The Siege of Leningrad
- Cover of JagdPanther #13
- Designers: Stephen V. Cole; Howard Anderson; Allen D. Eldridge;
- Publishers: JagdPanther Publications
- Publication: 1976
- Genres: World War II East Front

= The Siege of Leningrad (game) =

WWII board wargame

The Siege of Leningrad is a board wargame published by JagdPanther Publications in 1976 that simulates the Siege of Leningrad during World War II.

==Background==
During Germany's invasion of Russia in August 1941 (Operation Barbarossa), the capture of Leningrad was one of three strategic goals and as a result, Leningrad was the main target of Army Group North. Leningrad was surrounded by September 1941, beginning a destructive three-year siege.

==Description==
The Siege of Leningrad is a two-player board wargame in which one player controls Axis forces (primarily German and Finnish units), and the other player defends the Russian city.

===Components===
The unmounted 16' x 28" hex grid map covers the area around Leningrad from Tikhvin to Lake Peipus, scaled at 10.5 km (6.5 mi) per hex; 144 die-cut counters represent the military units, including infantry, mechanized units, artillery and engineers.

===Gameplay===
The game uses a modified "I Go, You Go" set of alternating turns first developed for Kursk: Operation Zitadelle (Simulations Publications, 1971):

German Phase:
1. Reinforcement Phase
2. Supply Determination Phase
3. Movement Phase
4. Supply Determination Phase
5. Combat Phase
6. Mechanized Movement Phase
The Soviet player then has the same opportunity. This completes 10 days in game time.

There are special rules for Railroads, Soviet engineers, Weather, German airpower, Soviet artillery, German Supply Units, and supplying Leningrad.

===Movement and combat===
A unit (or a stack of units) cannot voluntarily move next to a stronger enemy force. Movement and combat for both sides are dependent on supplies.

===Scenarios===
A total of five scenarios are included in the game:
1. Breakthrough on the Luga Front, 1 Jul–17 Sep 1941 (8 Turns)
2. Battle in Northern Russia, 18 Sep–5 Dec 1941 (9 Turns)
3. The Siege of Demyansk, 12 Jan–22 Apr 1942 (10 Turns)
4. The 2nd Battle of Lake Ladoga, 28 Nov 1942– 26 Feb 1943 (8 Turns)
5. The Destruction of Army Group North, 29 Nov 1943 – 27 March 1944 (12 Turns)

==Publication history==
The Siege of Leningrad was designed by Stephen V. Cole, Howard Anderson, and Allen D. Eldridge, and was published as a free pull-out game in Issue 13 of JagdPanther. In 2014, Kokusai-Tsushin Co., Ltd. (国際通信社) published a Japanese-language version in Issue 117 of Command magazine. The following year, Amarillo Design Bureau released a PDF version of the original game.

==Reception==
In Issue 10 of Perfidious Albion, Geoff Barnard and Charles Vasey traded views about the game. Barnard commented, "This turns out to be a very interesting game, both from the point of view of the special rules and the scenarios. The structure of the game and the rules have the potential to lead to a fast game assuming one can overcome the supply problems and break any enemy strongpoints. This however can be very difficult." Vasey replied, "A rather interesting approach to the campaign. You cannot supply all the front, and thus must make important decisions as to how your campaign will be conducted." Barnard concluded, "A good representation of the situation in the generally forgotten northern sector of the Eastern Front." Vasey concluded, "Lots of neat touches that will appeal to the Barbaraossa - buff, and it's quite painless for non-WWII gamers."

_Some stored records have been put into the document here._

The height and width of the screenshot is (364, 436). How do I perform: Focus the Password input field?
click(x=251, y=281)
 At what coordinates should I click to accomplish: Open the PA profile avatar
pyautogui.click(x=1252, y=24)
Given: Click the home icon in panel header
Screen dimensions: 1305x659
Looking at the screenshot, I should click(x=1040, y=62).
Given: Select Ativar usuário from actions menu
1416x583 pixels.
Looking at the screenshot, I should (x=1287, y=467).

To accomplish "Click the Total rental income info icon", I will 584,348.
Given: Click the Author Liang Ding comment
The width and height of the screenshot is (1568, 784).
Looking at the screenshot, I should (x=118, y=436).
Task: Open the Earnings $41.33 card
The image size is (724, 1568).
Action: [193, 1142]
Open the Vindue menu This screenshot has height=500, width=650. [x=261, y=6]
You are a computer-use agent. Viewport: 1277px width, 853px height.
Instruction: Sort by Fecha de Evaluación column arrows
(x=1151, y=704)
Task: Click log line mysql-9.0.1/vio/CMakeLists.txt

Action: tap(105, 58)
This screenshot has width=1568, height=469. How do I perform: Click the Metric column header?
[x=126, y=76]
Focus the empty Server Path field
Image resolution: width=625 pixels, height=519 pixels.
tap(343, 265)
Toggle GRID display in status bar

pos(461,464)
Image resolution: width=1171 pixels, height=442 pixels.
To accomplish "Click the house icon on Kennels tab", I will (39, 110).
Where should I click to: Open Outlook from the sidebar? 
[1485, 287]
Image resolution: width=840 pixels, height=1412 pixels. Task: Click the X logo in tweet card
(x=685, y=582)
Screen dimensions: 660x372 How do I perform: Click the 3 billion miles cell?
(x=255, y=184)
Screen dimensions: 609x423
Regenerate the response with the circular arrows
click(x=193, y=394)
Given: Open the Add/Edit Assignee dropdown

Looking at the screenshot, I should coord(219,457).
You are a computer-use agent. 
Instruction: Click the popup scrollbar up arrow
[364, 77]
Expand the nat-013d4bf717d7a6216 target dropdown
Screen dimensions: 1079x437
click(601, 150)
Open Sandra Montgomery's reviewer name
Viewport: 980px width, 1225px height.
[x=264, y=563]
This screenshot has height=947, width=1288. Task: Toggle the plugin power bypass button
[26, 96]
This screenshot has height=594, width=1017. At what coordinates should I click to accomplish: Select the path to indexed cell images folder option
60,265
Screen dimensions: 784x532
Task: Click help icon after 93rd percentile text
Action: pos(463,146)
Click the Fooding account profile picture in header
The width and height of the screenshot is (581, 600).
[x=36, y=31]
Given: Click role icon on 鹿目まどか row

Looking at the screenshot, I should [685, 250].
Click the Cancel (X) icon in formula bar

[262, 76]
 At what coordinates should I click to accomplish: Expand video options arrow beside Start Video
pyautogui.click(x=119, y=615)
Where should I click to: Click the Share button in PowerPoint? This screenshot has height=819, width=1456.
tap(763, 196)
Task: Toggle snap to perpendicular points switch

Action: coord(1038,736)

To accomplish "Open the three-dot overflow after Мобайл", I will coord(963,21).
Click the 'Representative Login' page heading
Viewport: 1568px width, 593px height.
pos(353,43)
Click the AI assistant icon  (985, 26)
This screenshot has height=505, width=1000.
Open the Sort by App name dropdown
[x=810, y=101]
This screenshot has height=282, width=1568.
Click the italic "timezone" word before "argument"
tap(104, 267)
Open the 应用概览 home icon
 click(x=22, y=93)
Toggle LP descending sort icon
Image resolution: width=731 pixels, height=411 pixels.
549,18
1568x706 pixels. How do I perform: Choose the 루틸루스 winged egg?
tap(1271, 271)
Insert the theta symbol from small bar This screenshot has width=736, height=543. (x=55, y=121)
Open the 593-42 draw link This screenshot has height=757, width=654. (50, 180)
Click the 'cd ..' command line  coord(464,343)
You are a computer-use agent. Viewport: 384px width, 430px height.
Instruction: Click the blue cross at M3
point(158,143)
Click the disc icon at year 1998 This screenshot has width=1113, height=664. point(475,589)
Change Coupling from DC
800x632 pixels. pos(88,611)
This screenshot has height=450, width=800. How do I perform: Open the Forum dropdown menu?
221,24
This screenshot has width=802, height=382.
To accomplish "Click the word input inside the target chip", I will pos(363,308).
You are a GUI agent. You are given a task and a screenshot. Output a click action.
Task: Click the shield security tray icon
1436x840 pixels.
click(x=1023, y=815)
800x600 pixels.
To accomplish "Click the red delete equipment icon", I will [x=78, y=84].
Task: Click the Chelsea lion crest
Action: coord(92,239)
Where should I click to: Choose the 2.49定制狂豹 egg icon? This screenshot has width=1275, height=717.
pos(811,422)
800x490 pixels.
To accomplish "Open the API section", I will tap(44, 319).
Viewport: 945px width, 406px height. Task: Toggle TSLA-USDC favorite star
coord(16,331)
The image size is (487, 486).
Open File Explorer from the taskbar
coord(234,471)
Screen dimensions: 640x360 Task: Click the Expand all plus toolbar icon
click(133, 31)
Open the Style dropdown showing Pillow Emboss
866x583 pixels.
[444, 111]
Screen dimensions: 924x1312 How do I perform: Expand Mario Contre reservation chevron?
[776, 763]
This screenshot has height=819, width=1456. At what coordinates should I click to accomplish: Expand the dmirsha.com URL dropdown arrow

In his 1977 book The Comprehensive Guide to Board Wargaming, Nick Palmer noted, "Combat hinges on intelligent maneuver as units may not stack adjacent to stronger units. Supply for Leningrad is handled at length to simulate the siege. Luftwaffe, winter, the Ice Road, and sensible supply rules." Palmer concluded, "A good, clean east front game, about the most dramatic siege of the war, incidentally the only one to generate a symphony (by Shostakovich), played for the first time by radio broadcasting from the embattled city."

In a retrospective review in Issue 26 of Simulacrum, Brian Train wrote, "This is a fairly simple game along the lines of the Kursk system [Simulations Publications] was doing at the time: approximately division level units, move-fight-mechanized move sequence of play, and an odds-based [Combat Results Table] with voluntary combat. Chromy bits come in when Leningrad is cut off – they include an engineer division which can create a notional railway line to Leningrad when the regular tracks are cut, and an important special rule dealing with supply stocks within Leningrad itself, which must be used to supply units on the defence or attack."